Polemik lain dari proyek ini adalah pembebasan lahan. Setidaknya, lahan yang dibutuhkan diprediksi seluas 650 hektar. Sedangkan yang perlu dibebaskan adalah 500 hektar. (Baca: Tak Sesuai Rencana Tata Ruang, Kereta Cepat Dibangun Terburu-buru)
Pembebasan lahan kereta cepat harus dilakukan dari Karawang hingga Purwakarta sebab hampir semua lahan berada di kedua kabupaten ini. Selain itu, sebagian besar juga masih merupakan milik warga.
Sementara dari Halim Perdanakusuma, Jakarta Timur, lahan yang digunakan adalah area di samping jalan tol sampai Karawang, kemudian memotong ke arah Jatiluhur. Setelah itu, berlanjut ke sekitar jalan Tol Padalarang, Cimahi, hingga Tegalluar.
Saat ini, proyek pembangunan kereta api cepat Jakarta-Bandung mempergunakan lahan milik Perhutani di kawasan Kabupaten Karawang seluas 55 hektar dengan rincian panjang sekitar 11 kilometer dan lebar antara 40 hingga 50 meter.

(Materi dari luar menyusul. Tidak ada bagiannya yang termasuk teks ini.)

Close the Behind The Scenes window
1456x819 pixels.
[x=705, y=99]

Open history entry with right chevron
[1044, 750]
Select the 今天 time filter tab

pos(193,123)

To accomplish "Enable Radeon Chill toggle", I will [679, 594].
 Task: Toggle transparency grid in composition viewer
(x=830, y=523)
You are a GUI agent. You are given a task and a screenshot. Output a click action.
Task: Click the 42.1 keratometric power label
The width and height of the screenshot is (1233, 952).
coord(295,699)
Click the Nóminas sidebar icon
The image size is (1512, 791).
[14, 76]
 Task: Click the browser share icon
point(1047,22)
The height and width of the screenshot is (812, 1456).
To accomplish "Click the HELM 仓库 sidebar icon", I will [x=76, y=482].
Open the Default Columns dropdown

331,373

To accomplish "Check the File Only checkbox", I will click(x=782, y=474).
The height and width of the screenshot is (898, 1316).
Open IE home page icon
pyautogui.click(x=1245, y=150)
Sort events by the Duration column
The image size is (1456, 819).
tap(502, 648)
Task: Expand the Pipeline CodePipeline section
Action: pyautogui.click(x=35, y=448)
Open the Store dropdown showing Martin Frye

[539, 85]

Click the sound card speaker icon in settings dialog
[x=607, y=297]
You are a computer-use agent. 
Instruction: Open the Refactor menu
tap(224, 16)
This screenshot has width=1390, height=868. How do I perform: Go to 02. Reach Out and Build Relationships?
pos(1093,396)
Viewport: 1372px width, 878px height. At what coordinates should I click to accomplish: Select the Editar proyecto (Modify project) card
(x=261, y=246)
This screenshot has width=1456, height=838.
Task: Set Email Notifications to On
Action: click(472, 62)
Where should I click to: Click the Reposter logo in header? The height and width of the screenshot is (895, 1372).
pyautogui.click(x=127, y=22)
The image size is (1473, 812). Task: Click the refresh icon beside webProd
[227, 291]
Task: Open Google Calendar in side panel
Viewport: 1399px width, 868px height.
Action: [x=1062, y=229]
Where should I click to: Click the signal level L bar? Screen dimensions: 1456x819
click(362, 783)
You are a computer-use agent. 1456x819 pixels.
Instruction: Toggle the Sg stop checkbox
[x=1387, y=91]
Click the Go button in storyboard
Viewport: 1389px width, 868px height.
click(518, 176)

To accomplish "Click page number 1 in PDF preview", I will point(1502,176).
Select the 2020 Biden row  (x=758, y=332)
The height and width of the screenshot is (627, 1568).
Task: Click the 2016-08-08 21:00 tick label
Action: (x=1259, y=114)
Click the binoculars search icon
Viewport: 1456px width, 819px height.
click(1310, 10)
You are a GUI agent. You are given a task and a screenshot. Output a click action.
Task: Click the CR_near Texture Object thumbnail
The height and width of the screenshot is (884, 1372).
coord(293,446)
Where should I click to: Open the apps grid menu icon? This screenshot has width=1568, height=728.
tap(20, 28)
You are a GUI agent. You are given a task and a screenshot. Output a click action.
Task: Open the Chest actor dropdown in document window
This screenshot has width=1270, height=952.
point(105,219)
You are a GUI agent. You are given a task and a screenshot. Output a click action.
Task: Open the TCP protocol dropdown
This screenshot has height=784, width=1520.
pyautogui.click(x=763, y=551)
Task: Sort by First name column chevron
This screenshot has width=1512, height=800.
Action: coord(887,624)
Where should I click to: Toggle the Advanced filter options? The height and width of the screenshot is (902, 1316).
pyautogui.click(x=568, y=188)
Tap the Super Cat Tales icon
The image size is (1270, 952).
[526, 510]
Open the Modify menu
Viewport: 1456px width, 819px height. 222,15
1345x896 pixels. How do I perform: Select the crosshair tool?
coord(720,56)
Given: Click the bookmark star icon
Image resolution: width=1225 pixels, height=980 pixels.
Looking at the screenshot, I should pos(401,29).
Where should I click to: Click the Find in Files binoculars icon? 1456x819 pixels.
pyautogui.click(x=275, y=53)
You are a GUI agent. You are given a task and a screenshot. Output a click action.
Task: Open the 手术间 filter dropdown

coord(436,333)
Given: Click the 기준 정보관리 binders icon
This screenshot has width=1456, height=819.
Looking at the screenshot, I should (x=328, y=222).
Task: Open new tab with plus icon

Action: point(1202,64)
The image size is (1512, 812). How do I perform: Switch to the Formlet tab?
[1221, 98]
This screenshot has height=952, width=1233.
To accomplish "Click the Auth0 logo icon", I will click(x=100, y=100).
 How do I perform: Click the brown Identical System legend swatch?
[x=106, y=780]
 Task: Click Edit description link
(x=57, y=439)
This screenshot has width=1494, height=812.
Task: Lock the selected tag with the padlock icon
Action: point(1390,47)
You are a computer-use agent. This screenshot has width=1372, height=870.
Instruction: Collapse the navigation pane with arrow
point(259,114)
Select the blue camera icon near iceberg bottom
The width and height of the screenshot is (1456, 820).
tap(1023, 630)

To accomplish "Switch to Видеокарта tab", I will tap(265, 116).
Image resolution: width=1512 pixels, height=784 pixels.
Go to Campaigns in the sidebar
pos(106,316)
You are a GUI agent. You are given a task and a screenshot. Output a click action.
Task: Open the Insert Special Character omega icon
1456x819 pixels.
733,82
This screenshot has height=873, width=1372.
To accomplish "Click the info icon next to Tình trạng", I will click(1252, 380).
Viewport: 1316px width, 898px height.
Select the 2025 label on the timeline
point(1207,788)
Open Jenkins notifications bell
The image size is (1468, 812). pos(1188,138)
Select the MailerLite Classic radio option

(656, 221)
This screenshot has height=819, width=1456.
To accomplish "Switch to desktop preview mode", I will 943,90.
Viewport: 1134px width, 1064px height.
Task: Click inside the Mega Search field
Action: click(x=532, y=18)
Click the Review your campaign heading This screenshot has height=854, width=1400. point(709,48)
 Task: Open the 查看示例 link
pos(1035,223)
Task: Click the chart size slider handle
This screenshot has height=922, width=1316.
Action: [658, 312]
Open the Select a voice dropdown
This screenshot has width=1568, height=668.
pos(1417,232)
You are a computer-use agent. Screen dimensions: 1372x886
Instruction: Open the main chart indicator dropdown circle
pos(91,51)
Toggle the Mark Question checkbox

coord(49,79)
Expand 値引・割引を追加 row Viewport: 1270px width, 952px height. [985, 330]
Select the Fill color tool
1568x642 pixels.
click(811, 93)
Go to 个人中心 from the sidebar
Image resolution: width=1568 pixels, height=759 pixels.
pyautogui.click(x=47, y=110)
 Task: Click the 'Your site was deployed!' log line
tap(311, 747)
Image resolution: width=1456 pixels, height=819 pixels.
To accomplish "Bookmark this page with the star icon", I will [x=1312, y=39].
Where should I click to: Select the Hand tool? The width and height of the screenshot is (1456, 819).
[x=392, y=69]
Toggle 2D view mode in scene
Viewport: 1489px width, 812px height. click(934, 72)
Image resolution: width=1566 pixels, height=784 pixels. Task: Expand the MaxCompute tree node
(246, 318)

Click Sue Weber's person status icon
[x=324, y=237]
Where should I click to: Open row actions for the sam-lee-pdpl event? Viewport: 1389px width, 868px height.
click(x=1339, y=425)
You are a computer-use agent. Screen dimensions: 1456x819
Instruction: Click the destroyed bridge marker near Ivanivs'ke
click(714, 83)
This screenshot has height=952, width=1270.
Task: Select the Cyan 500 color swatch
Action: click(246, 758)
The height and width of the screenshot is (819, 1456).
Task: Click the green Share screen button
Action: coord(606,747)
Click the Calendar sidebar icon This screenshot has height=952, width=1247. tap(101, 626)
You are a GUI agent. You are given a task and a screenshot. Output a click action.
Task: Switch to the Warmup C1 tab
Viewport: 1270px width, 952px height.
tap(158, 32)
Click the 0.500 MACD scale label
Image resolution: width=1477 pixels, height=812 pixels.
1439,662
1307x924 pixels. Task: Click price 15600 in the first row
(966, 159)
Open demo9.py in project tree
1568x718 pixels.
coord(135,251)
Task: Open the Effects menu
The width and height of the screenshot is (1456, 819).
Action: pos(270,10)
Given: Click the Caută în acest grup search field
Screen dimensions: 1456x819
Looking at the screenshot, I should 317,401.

Lantaran lahan itu adalah wilayah hutan produksi maka PT Kereta Api Cepat Indonesia China (KCIC) sebagai pengembangnya, harus mencari lahan penggantinya dua kali lipat yakni 110 hektar.
Namun begitu, menurut Menteri Agraria dan Tata Ruang atau Badan Pertanahan Nasional (ATR/BPN) Ferry Mursyidan Baldan pembebasan lahan untuk proyek kereta cepat tidak butuh waktu lama dan tidak sulit.
"Kalau soal waktu pembebasan lahan, pemerintah daerah (pemda) kan membantu sosialisasi. Jadi lebih cepat prosesnya," ujar Ferry kepada Kompas.com, di Jakarta, Jumat (22/1/2016).
Ia menuturkan, pembebasan lahan akan memakan waktu lama jika pemerintah pusat mau membangun proyek infrastruktur,tapi pemda tidak mau terlalu terlibat.
Pada proyek kereta cepat Jakarta-Bandung, pemda justru antusias dan mendorong perizinan sampai pengkajian tata ruang melalui peraturan daerah. Penyesuaian tata ruang, lanjut Ferry, juga sudah dilakukan sejak lama.
"Saat ada perubahan-perubahan baru, mereka (pemda) tidak mengubah proporsi lahan di tempat lain. Semangat satu kawasan mereka juga ada di setiap pemdanya," jelas Ferry.